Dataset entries
--- START ---

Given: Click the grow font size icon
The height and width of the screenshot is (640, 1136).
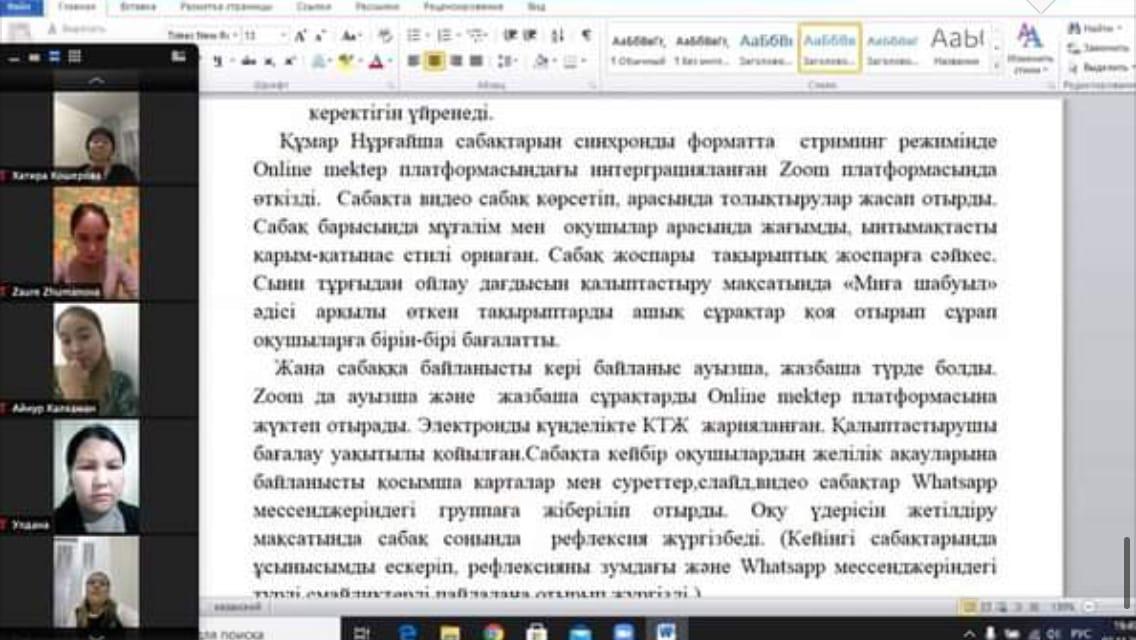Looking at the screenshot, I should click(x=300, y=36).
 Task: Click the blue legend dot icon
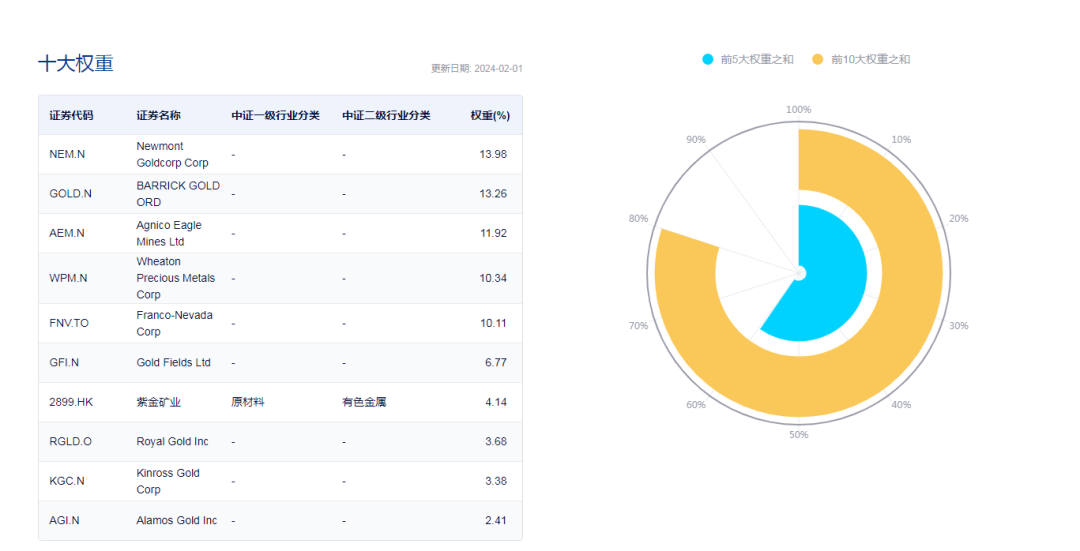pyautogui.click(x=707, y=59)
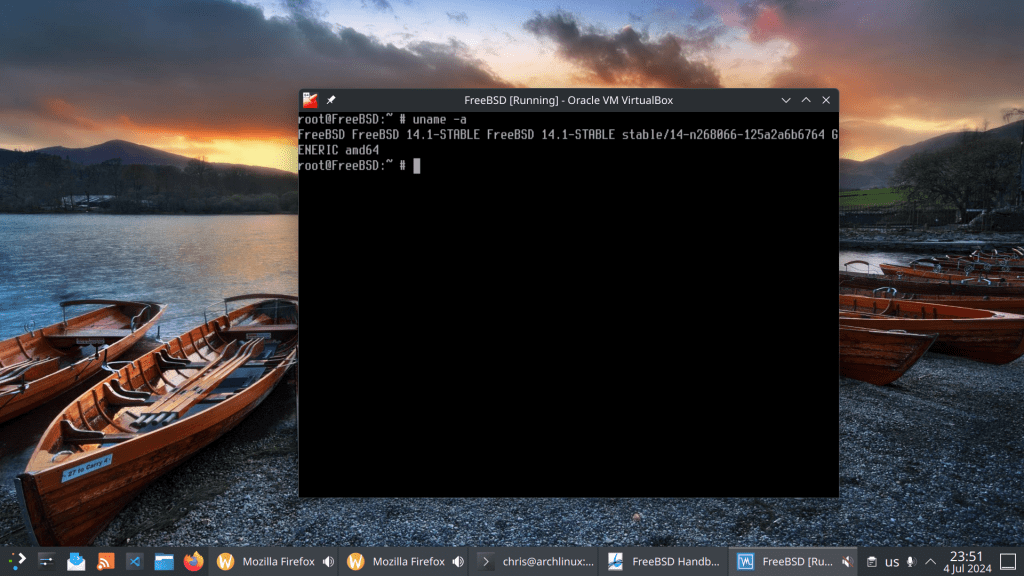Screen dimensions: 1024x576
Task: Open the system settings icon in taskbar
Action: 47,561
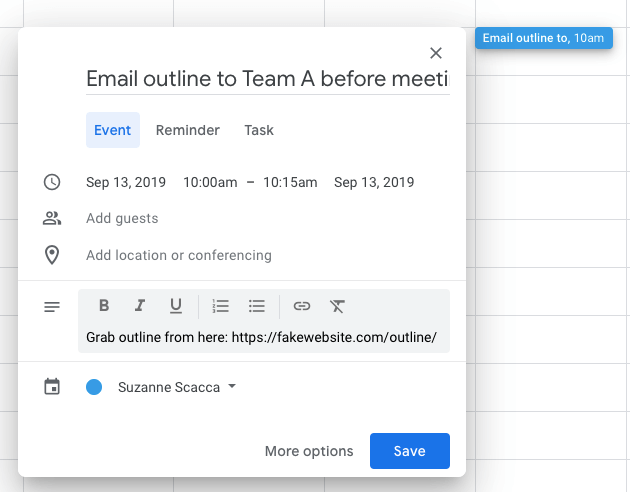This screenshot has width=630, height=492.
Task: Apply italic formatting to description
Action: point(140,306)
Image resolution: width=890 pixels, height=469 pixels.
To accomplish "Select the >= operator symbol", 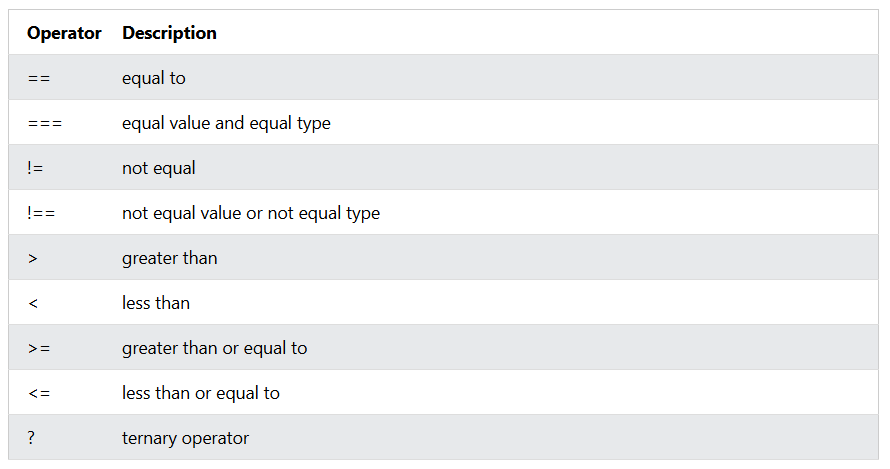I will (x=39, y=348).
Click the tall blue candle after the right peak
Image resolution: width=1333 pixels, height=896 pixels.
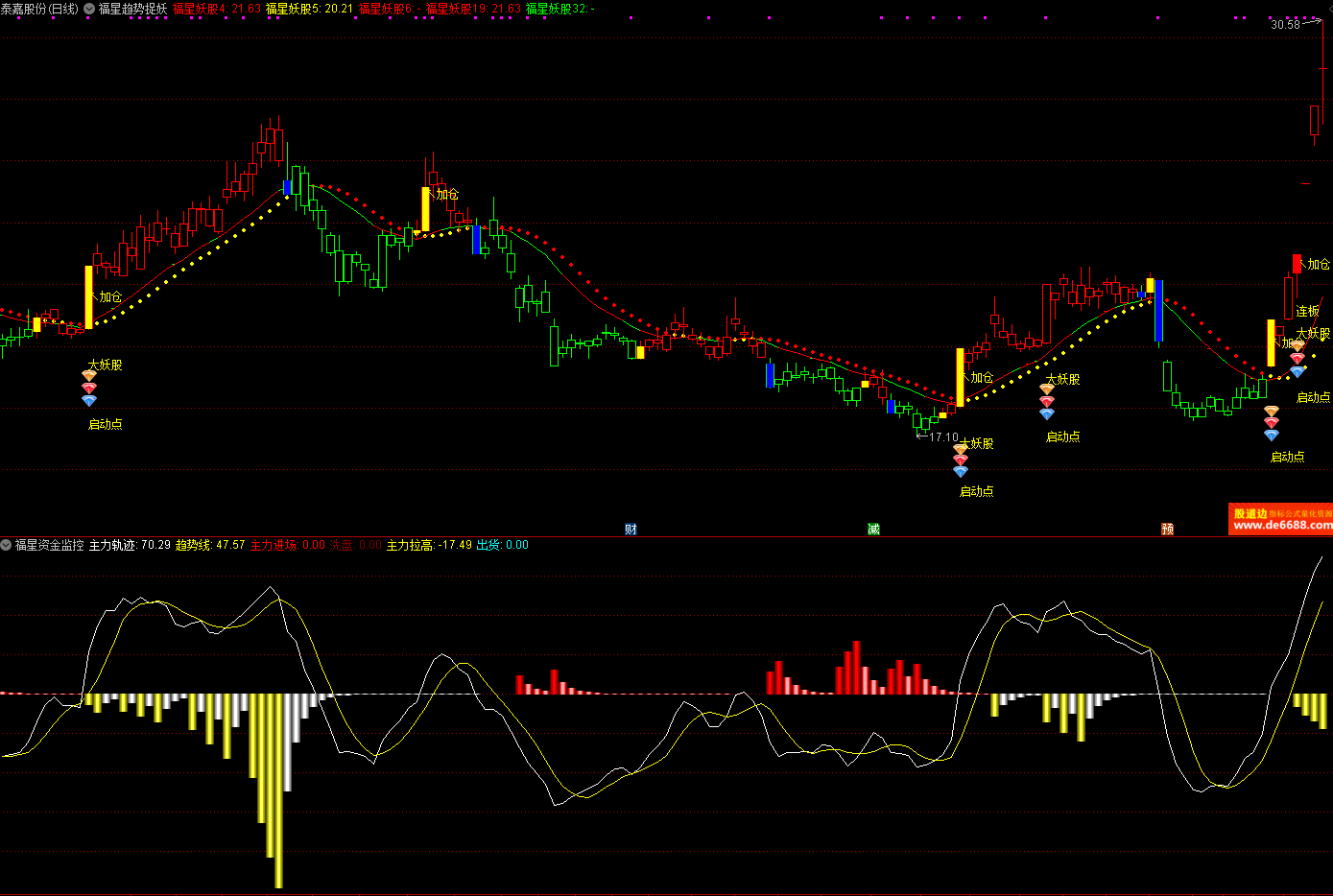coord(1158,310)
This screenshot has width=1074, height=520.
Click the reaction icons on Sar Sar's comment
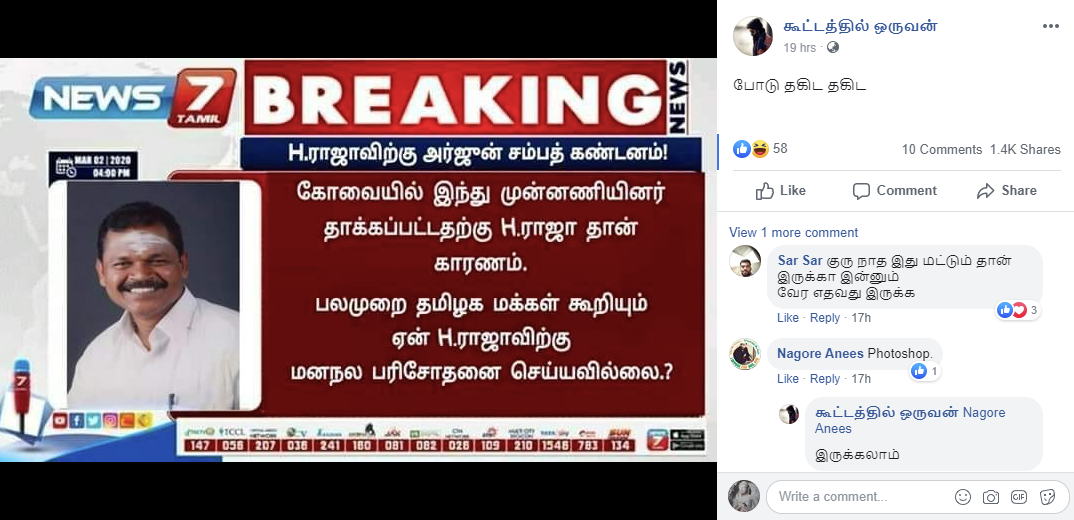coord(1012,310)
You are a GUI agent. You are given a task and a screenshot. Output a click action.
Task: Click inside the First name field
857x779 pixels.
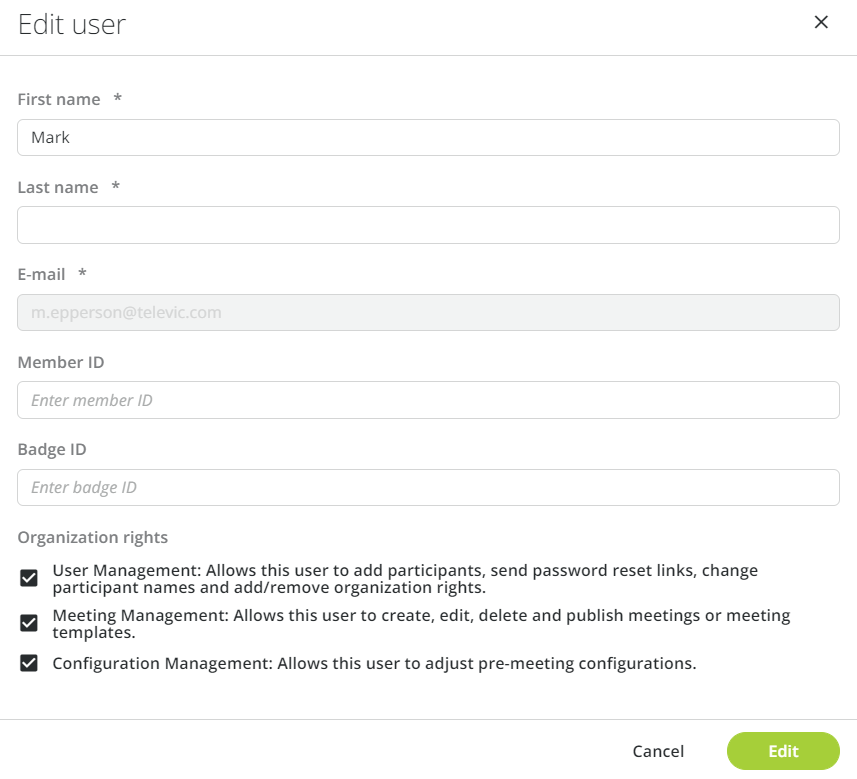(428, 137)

--- END ---

REQUIREMENT = Only the lines from the one holding "You are a GUI" through the last line of the records should be output, please, exactly and without any pictures.

ANSWER =
You are a GUI agent. You are given a task and a screenshot. Output a click action.
Task: Click inside the First name field
857x779 pixels.
(428, 137)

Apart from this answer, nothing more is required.